You can perform all sorts of math operations with matrices in MATLAB. You may find yourself needing to create powers of matrices or using complex numbers. MATLAB to the rescue!
Creating powers of matrices
Sometimes you need to obtain the power or root of a matrix. The most common method is to use the circumflex (^) to separate the matrix from the power to which you want to raise it. To see how this works, type v = [1, 2; 3, 4]^2 and press Enter. The output is the original matrix squared, as shown here:
v = 7 10 15 22
You can obtain the same result using the mpower() function. Try it by typing w = mpower([1, 2; 3, 4], 2) and pressing Enter. You see the same output as when using the circumflex.

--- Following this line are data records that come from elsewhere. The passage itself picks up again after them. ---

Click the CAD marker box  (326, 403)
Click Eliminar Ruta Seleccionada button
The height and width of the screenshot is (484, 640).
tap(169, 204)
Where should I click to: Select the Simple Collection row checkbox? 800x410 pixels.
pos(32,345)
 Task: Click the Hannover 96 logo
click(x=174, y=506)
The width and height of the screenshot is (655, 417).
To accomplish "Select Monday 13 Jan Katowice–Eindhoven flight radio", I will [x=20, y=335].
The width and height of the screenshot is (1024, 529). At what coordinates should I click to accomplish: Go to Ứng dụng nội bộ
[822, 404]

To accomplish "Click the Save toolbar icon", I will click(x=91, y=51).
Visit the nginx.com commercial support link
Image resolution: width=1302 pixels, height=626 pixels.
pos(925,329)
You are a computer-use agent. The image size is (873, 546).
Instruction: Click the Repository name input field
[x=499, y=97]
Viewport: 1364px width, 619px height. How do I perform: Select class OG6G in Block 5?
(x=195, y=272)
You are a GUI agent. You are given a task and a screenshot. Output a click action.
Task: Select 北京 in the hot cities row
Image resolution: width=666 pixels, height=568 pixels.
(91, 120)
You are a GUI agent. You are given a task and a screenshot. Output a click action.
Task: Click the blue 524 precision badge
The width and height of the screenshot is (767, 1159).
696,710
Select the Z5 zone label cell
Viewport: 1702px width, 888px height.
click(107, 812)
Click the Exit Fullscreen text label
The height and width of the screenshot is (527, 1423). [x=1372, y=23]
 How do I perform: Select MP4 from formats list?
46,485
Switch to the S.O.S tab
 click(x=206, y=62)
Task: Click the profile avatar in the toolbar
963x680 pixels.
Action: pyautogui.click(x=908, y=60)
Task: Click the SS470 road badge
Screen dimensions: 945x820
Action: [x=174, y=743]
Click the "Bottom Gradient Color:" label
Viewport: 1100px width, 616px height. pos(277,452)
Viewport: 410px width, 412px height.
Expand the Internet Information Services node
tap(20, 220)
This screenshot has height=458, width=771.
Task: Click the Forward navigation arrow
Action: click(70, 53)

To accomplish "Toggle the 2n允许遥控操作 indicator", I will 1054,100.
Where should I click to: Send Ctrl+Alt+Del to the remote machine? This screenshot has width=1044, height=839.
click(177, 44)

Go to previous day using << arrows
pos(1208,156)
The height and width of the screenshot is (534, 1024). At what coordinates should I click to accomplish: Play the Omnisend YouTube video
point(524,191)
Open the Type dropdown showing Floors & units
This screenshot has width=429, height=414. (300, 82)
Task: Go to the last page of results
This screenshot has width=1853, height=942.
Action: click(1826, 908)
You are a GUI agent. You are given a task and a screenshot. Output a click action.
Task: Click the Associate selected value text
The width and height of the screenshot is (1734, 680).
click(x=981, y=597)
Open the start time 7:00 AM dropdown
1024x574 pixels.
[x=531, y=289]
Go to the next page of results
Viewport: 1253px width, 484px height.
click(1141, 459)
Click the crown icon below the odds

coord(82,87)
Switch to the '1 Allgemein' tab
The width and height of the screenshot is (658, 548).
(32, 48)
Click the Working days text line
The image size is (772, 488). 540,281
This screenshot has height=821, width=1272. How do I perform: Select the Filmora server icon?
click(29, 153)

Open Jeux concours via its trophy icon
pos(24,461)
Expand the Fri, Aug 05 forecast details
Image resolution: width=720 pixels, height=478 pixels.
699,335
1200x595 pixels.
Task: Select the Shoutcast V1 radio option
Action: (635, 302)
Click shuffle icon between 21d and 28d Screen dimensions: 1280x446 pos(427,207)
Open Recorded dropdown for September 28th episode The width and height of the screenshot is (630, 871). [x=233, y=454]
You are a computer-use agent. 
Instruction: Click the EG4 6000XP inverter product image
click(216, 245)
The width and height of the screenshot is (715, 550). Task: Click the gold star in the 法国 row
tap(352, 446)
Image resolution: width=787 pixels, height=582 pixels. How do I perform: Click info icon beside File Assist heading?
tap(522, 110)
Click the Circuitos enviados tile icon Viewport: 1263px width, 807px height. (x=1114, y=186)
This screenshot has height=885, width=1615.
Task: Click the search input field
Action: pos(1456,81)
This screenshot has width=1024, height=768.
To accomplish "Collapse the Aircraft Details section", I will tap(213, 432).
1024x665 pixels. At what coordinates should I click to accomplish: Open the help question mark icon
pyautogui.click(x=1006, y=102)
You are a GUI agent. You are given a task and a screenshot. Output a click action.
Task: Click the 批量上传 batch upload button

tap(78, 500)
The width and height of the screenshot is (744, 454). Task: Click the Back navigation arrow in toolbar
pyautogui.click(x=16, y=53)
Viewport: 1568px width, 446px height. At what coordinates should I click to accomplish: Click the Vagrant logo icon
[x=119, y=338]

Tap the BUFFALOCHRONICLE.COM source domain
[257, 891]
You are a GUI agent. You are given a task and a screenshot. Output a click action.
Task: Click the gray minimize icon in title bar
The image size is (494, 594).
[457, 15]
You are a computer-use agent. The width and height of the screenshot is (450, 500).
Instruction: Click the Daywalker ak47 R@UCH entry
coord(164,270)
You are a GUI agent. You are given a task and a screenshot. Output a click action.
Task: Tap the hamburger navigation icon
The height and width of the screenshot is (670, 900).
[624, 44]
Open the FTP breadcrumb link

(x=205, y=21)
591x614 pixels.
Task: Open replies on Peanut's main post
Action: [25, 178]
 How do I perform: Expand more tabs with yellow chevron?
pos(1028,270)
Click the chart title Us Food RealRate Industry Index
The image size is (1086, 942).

To obtain the root of a matrix, you use a fractional value as input. For example, to obtain the square root of the previous example, you use a value of 0.5. To see this feature in action, type x = [1, 2; 3, 4]^0.5 and press Enter. You see the following output:
x = 0.5537 + 0.4644i 0.8070 - 0.2124i 1.2104 - 0.3186i 1.7641 + 0.1458i
It’s even possible to obtain the inverse of a matrix by using a negative power. For example, try typing z = [1, 2; 3, 4]^(–1) and pressing Enter (notice that the –1 is enclosed in parenthesis to avoid confusion). You see the following output:
z = -2.0000 1.0000 1.5000 -0.5000
MATLAB also provides the means for performing an element-by-element power or root of a matrix using the bsxfun() function and the @power handle. To see how this works, type aa = bsxfun(@power, [1, 2; 3, 4], 2) and press Enter. You see the following output, in which each element is multiplied by itself:
aa = 1 4 9 16
Working element by element
You can use the bsxfun() function to perform tasks element by element. For example, to find the square of the matrix [1, 2; 3, 4], you type aa = bsxfun(@power, [1, 2; 3, 4], 2) and press Enter. Of course, the bsxfun() function provides all sorts of function handles, and you can see them all by typing help(‘bsxfun’) and pressing Enter.
The problem is that the bsxfun() function requires quite a bit of typing, so you might not want to use it all the time. An alternative to using this function involves using the dot (.) operator. For example, to obtain the square of the previous matrix using the dot operator, you type ab = [1, 2; 3, 4].^2 and press Enter. The output is as you expect:
ab = 1 4 9 16
Notice that the dot goes between the matrix and the circumflex. You can use the dot operator in every other circumstance you can think of to modify MATLAB behavior to work element by element. For example, to perform element-by-element multiplication, you place the dot operator in front of the multiplication operator. To try the multiplication, type ac = [1, 2; 3, 4] .* [5, 6; 7, 8] and press Enter.
You see the following output:
ac = 5 12 21 32
Using complex numbers
Complex numbers consist of a real part and an imaginary part. MATLAB uses the i and j constants to specify the imaginary part of the number. For example, when you compute the square root of the matrix [1, 2; 3, 4], you obtain an output that contains imaginary numbers. To see this for yourself, type ad = [1, 2; 3, 4]^0.5 and press Enter. You see the following result:
ad = 0.5537 + 0.4644i 0.8070 - 0.2124i 1.2104 - 0.3186i 1.7641 + 0.1458i
The first column of the first row contains a real value of 0.5537 and an imaginary value of 0.4644i. The i that appears after the value 0.4644 tells you that this is an imaginary number. The j constant means the same thing as the i constant, except that the j constant is used in electronics work.
You can perform tasks with imaginary numbers just as you would any other number. For example, you can square the ad matrix by typing ae = ad^2 and pressing Enter. The result might not be what you actually wanted, though:
ae = 1.0000 + 0.0000i 2.0000 + 0.0000i 3.0000 - 0.0000i 4.0000 + 0.0000i
After a matrix includes imaginary numbers, you need to convert them to obtain a desired format. For example, if you type af = int32(ad^2) and press Enter, you obtain the desired result, shown here:
af = 1 2 3 4
The int32() function performs the required conversion process for you. Of course, using int32(), or any other function of the same type, at the wrong time can result in data loss. For example, if you type ag = int32([1, 2; 3, 4]^0.5) and press Enter, you lose not only the imaginary part of the number but the fractional part as well. The output looks like this:
ag = 1 1 1 2
MATLAB assumes that you know what you’re doing, so it doesn’t stop you from making critical errors. The output conversion functions are
double()
single()
int8()
int16()
int32()
int64()
uint8()
uint16()
uint32()
uint64()
Working with exponents
You use matrix exponential to perform tasks such as solving differential equations. MATLAB provides two functions for working with exponents. The first is the expm() function, which performs a standard matrix exponential. For example, when you type ah = expm([1, 2; 3, 4]) and press Enter, you see this result:
ah = 51.9690 74.7366 112.1048 164.0738
MATLAB also makes it easy to perform element-by-element exponential using the exp() function. To see how this works, type ai = exp([1, 2; 3, 4]) and press Enter. You see the following output:
ai = 2.7183 7.3891 20.0855 54.5982